What you are asked to do: Here are some records; return them all exactly.

Dataset entries:

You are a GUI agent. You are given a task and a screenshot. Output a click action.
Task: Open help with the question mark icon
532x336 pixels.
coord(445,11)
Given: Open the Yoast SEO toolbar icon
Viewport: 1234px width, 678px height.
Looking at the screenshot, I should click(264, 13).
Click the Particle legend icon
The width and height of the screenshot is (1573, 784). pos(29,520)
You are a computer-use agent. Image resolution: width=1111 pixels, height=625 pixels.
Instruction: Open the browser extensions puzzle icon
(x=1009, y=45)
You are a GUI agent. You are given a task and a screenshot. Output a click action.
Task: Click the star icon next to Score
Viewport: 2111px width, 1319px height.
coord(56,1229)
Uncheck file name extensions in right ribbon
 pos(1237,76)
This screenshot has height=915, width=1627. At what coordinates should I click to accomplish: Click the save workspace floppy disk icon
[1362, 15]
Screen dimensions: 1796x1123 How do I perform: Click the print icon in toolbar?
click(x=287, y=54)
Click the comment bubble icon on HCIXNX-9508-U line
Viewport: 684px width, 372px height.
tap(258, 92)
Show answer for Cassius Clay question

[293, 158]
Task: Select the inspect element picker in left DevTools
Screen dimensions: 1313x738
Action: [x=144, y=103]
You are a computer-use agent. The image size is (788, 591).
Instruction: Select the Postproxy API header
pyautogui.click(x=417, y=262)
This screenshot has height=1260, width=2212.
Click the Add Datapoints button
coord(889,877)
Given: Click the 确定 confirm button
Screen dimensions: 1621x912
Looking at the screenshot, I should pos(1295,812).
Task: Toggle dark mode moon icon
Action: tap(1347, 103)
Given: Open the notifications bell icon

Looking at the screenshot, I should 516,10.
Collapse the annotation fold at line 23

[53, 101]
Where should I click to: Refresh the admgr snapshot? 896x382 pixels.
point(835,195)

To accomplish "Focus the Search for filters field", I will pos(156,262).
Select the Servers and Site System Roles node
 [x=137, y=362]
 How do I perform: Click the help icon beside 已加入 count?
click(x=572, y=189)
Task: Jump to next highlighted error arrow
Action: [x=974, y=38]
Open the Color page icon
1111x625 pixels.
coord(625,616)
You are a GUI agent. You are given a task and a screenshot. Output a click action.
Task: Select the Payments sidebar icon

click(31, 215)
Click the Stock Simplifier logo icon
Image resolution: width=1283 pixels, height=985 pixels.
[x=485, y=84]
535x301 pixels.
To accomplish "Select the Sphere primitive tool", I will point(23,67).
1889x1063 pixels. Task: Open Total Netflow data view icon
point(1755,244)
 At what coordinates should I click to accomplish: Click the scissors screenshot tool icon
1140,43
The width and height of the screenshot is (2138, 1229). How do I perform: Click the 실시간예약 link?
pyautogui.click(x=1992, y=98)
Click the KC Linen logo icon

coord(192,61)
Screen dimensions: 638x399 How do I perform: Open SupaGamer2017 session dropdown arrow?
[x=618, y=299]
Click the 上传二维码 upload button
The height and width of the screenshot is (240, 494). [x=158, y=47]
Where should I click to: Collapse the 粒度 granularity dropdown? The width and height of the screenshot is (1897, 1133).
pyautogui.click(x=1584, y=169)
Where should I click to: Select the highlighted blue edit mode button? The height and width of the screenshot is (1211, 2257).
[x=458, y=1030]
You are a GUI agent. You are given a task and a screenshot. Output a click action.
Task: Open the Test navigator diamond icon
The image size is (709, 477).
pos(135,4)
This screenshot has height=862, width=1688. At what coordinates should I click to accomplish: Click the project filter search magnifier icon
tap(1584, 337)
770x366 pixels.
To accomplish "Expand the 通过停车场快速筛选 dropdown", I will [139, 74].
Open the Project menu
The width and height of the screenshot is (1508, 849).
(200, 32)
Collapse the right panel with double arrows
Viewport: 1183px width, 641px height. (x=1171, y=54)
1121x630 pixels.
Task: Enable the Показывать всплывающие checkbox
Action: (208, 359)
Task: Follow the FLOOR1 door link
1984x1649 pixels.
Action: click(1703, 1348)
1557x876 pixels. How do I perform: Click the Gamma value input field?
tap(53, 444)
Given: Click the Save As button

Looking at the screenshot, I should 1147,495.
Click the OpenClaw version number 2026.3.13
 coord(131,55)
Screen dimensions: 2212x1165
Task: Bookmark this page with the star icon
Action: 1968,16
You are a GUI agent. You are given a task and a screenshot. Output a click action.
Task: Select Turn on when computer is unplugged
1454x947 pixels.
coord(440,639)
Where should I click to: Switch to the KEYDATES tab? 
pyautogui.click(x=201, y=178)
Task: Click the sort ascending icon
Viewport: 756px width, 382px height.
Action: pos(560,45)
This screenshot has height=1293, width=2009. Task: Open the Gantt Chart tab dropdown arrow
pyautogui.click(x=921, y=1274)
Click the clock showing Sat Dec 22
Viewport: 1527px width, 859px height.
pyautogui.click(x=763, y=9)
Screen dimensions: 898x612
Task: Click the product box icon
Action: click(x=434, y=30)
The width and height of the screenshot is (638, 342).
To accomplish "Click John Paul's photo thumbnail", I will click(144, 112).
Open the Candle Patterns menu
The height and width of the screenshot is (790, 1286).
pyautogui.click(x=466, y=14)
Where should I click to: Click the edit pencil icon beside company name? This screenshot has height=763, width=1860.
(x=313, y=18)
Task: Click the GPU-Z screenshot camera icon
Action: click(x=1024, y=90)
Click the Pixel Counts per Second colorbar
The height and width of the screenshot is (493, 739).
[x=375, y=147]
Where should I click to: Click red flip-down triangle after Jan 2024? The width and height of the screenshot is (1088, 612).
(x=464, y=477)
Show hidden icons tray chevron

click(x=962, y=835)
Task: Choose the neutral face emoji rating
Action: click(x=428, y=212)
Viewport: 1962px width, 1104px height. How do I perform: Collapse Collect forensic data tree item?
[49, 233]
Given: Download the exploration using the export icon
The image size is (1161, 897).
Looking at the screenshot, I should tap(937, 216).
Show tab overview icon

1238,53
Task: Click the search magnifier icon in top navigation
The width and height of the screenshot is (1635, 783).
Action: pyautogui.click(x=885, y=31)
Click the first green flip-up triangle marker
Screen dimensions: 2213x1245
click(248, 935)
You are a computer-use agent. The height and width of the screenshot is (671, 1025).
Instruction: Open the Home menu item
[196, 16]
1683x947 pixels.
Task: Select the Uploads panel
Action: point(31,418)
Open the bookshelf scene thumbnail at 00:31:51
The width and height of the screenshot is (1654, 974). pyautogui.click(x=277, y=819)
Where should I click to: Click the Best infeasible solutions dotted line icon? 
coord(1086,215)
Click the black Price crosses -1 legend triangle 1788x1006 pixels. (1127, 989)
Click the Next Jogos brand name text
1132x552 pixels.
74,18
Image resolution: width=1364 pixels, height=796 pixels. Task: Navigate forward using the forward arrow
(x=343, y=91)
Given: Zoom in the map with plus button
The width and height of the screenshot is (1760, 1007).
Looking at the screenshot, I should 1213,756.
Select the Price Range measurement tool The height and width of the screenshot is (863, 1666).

Solved problem:
You are a GUI agent. You are given a task and a screenshot. Output a click action.
Task: Open help with the question mark icon
532x336 pixels.
coord(445,11)
Given: Open the Yoast SEO toolbar icon
Viewport: 1234px width, 678px height.
Looking at the screenshot, I should click(264, 13).
Click the Particle legend icon
The width and height of the screenshot is (1573, 784). pos(29,520)
You are a computer-use agent. Image resolution: width=1111 pixels, height=625 pixels.
Instruction: Open the browser extensions puzzle icon
(x=1009, y=45)
You are a GUI agent. You are given a task and a screenshot. Output a click action.
Task: Click the star icon next to Score
Viewport: 2111px width, 1319px height.
coord(56,1229)
Uncheck file name extensions in right ribbon
 pos(1237,76)
This screenshot has height=915, width=1627. At what coordinates should I click to accomplish: Click the save workspace floppy disk icon
[1362, 15]
Screen dimensions: 1796x1123 How do I perform: Click the print icon in toolbar?
click(x=287, y=54)
Click the comment bubble icon on HCIXNX-9508-U line
Viewport: 684px width, 372px height.
tap(258, 92)
Show answer for Cassius Clay question

[293, 158]
Task: Select the inspect element picker in left DevTools
Screen dimensions: 1313x738
Action: [x=144, y=103]
You are a computer-use agent. The image size is (788, 591).
Instruction: Select the Postproxy API header
pyautogui.click(x=417, y=262)
This screenshot has height=1260, width=2212.
Click the Add Datapoints button
coord(889,877)
Given: Click the 确定 confirm button
Screen dimensions: 1621x912
Looking at the screenshot, I should pos(1295,812).
Task: Toggle dark mode moon icon
Action: tap(1347, 103)
Given: Open the notifications bell icon

Looking at the screenshot, I should 516,10.
Collapse the annotation fold at line 23

[53, 101]
Where should I click to: Refresh the admgr snapshot? 896x382 pixels.
point(835,195)

To accomplish "Focus the Search for filters field", I will pos(156,262).
Select the Servers and Site System Roles node
 [x=137, y=362]
 How do I perform: Click the help icon beside 已加入 count?
click(x=572, y=189)
Task: Jump to next highlighted error arrow
Action: [x=974, y=38]
Open the Color page icon
1111x625 pixels.
coord(625,616)
You are a GUI agent. You are given a task and a screenshot. Output a click action.
Task: Select the Payments sidebar icon

click(31, 215)
Click the Stock Simplifier logo icon
Image resolution: width=1283 pixels, height=985 pixels.
[x=485, y=84]
535x301 pixels.
To accomplish "Select the Sphere primitive tool", I will point(23,67).
1889x1063 pixels. Task: Open Total Netflow data view icon
point(1755,244)
 At what coordinates should I click to accomplish: Click the scissors screenshot tool icon
1140,43
The width and height of the screenshot is (2138, 1229). How do I perform: Click the 실시간예약 link?
pyautogui.click(x=1992, y=98)
Click the KC Linen logo icon

coord(192,61)
Screen dimensions: 638x399 How do I perform: Open SupaGamer2017 session dropdown arrow?
[x=618, y=299]
Click the 上传二维码 upload button
The height and width of the screenshot is (240, 494). [x=158, y=47]
Where should I click to: Collapse the 粒度 granularity dropdown? The width and height of the screenshot is (1897, 1133).
pyautogui.click(x=1584, y=169)
Where should I click to: Select the highlighted blue edit mode button? The height and width of the screenshot is (1211, 2257).
[x=458, y=1030]
You are a GUI agent. You are given a task and a screenshot. Output a click action.
Task: Open the Test navigator diamond icon
The image size is (709, 477).
pos(135,4)
This screenshot has height=862, width=1688. At what coordinates should I click to accomplish: Click the project filter search magnifier icon
tap(1584, 337)
770x366 pixels.
To accomplish "Expand the 通过停车场快速筛选 dropdown", I will [139, 74].
Open the Project menu
The width and height of the screenshot is (1508, 849).
(200, 32)
Collapse the right panel with double arrows
Viewport: 1183px width, 641px height. (x=1171, y=54)
1121x630 pixels.
Task: Enable the Показывать всплывающие checkbox
Action: (208, 359)
Task: Follow the FLOOR1 door link
1984x1649 pixels.
Action: click(1703, 1348)
1557x876 pixels. How do I perform: Click the Gamma value input field?
tap(53, 444)
Given: Click the Save As button

Looking at the screenshot, I should 1147,495.
Click the OpenClaw version number 2026.3.13
 coord(131,55)
Screen dimensions: 2212x1165
Task: Bookmark this page with the star icon
Action: 1968,16
You are a GUI agent. You are given a task and a screenshot. Output a click action.
Task: Select Turn on when computer is unplugged
1454x947 pixels.
coord(440,639)
Where should I click to: Switch to the KEYDATES tab? 
pyautogui.click(x=201, y=178)
Task: Click the sort ascending icon
Viewport: 756px width, 382px height.
Action: pos(560,45)
This screenshot has height=1293, width=2009. Task: Open the Gantt Chart tab dropdown arrow
pyautogui.click(x=921, y=1274)
Click the clock showing Sat Dec 22
Viewport: 1527px width, 859px height.
pyautogui.click(x=763, y=9)
Screen dimensions: 898x612
Task: Click the product box icon
Action: click(x=434, y=30)
The width and height of the screenshot is (638, 342).
To accomplish "Click John Paul's photo thumbnail", I will click(144, 112).
Open the Candle Patterns menu
The height and width of the screenshot is (790, 1286).
pyautogui.click(x=466, y=14)
Where should I click to: Click the edit pencil icon beside company name? This screenshot has height=763, width=1860.
(x=313, y=18)
Task: Click the GPU-Z screenshot camera icon
Action: click(x=1024, y=90)
Click the Pixel Counts per Second colorbar
The height and width of the screenshot is (493, 739).
[x=375, y=147]
Where should I click to: Click red flip-down triangle after Jan 2024? The width and height of the screenshot is (1088, 612).
(x=464, y=477)
Show hidden icons tray chevron

click(x=962, y=835)
Task: Choose the neutral face emoji rating
Action: click(x=428, y=212)
Viewport: 1962px width, 1104px height. How do I perform: Collapse Collect forensic data tree item?
[49, 233]
Given: Download the exploration using the export icon
The image size is (1161, 897).
Looking at the screenshot, I should tap(937, 216).
Show tab overview icon

1238,53
Task: Click the search magnifier icon in top navigation
The width and height of the screenshot is (1635, 783).
Action: pyautogui.click(x=885, y=31)
Click the first green flip-up triangle marker
Screen dimensions: 2213x1245
click(248, 935)
You are a computer-use agent. The height and width of the screenshot is (671, 1025).
Instruction: Open the Home menu item
[196, 16]
1683x947 pixels.
Task: Select the Uploads panel
Action: point(31,418)
Open the bookshelf scene thumbnail at 00:31:51
The width and height of the screenshot is (1654, 974). pyautogui.click(x=277, y=819)
Where should I click to: Click the Best infeasible solutions dotted line icon? 
coord(1086,215)
Click the black Price crosses -1 legend triangle 1788x1006 pixels. (1127, 989)
Click the Next Jogos brand name text
1132x552 pixels.
74,18
Image resolution: width=1364 pixels, height=796 pixels. Task: Navigate forward using the forward arrow
(x=343, y=91)
Given: Zoom in the map with plus button
The width and height of the screenshot is (1760, 1007).
Looking at the screenshot, I should 1213,756.
Select the Price Range measurement tool The height and width of the screenshot is (863, 1666).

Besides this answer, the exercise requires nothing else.